#### Extract

================================

Resiliency is one of the 25 essential business competencies leaders need to have to overcome setbacks. Resilience gives us the strength to bounce back from challenges in life and quickly recover from adversity. And we all face hardships at some point in life. But those who develop resilience can tap into their strengths and support systems. This gives us the best chance to overcome challenges and work through problems.
How do you build resiliency?
Resilient people are able to draw upon this strength to cope and recover from challenges. That’s true even when they face significant traumas, such as job loss, financial problems, serious illness, relationship challenges, or the death of a loved one. Resilience also means understanding that life is full of challenges.
But here is one thing we know from coaching leaders: resilience is an innate human capacity that can be learned and developed in anyone. All people have the ability to develop the skills that will put them on the path to resilience.
Some of the things we coach our clients to do include:
- Continuing toward goals in the face of difficulty and adversity.

================================

#### Recorded data
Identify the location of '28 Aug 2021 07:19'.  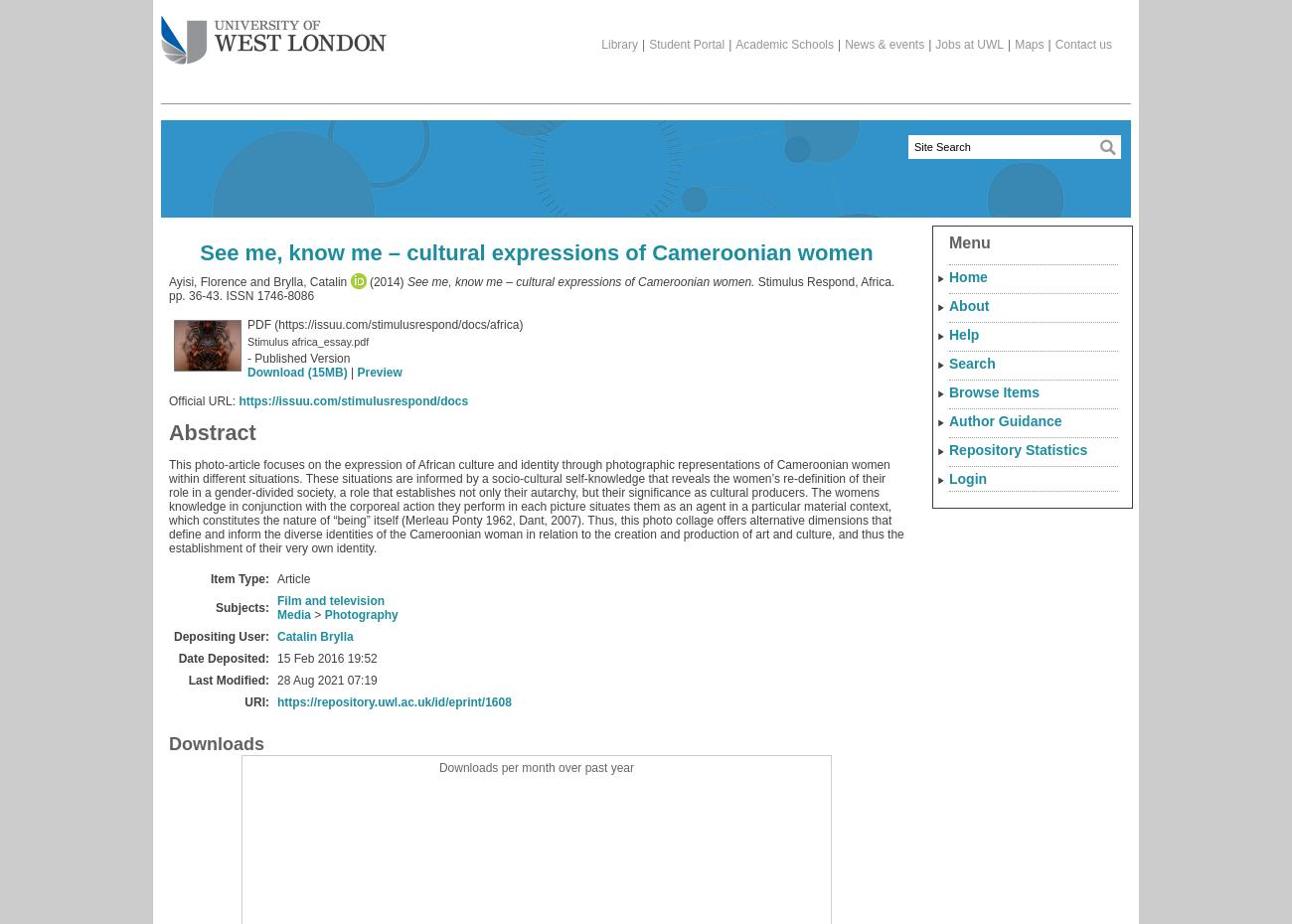
(326, 680).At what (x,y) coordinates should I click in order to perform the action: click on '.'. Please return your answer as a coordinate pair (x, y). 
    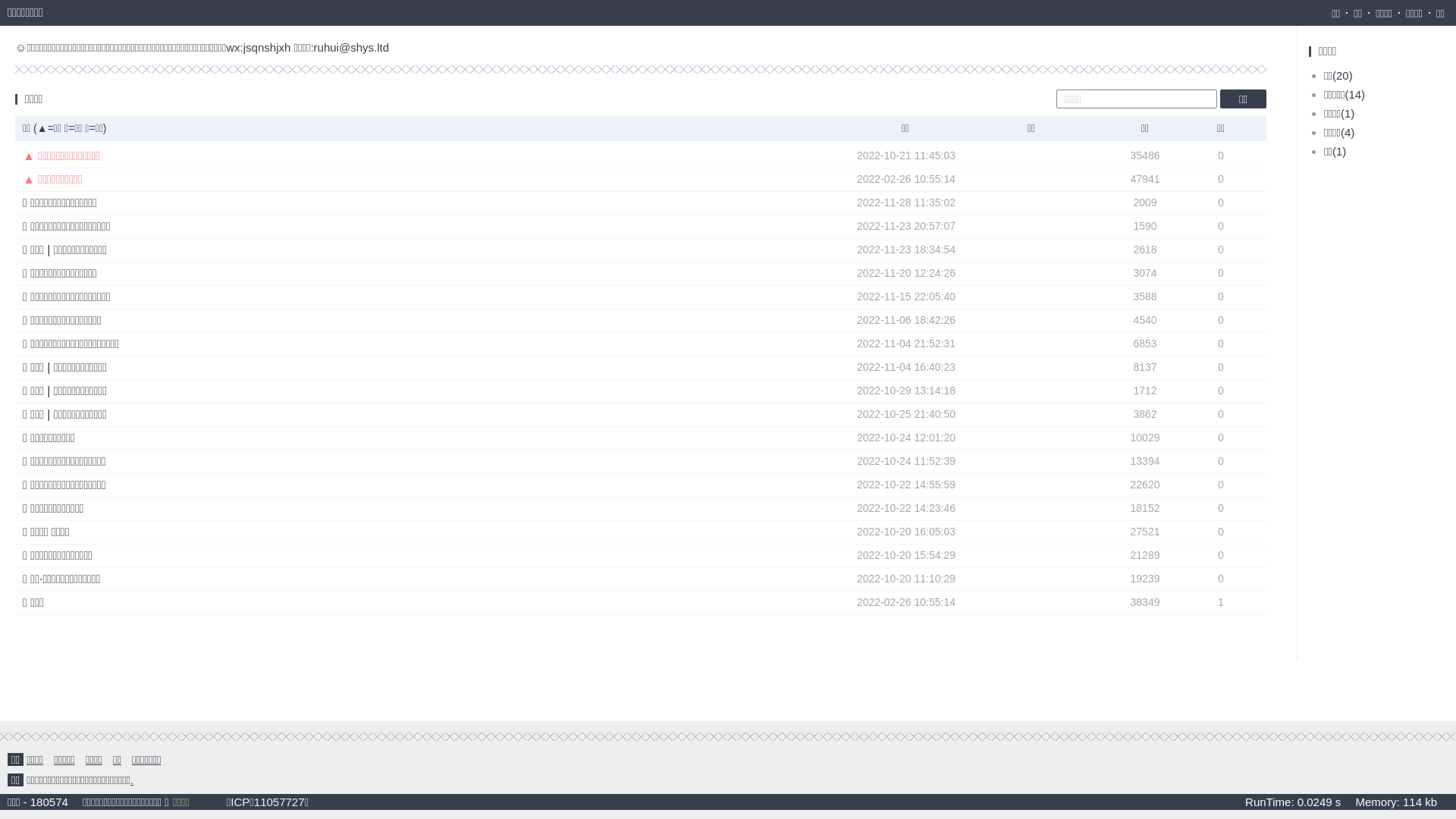
    Looking at the image, I should click on (131, 780).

================================

#### What you are asked to do
Answer from the text on resilience:
(a) How many essential business competencies does it say leaders need?
(b) Besides the strength to recover, what else does it say resilience means?
(c) What does it list as the first thing clients are coached to do?

#### Answer for this exercise
(a) 25
(b) Understanding that life is full of challenges.
(c) Continuing toward goals in the face of difficulty and adversity.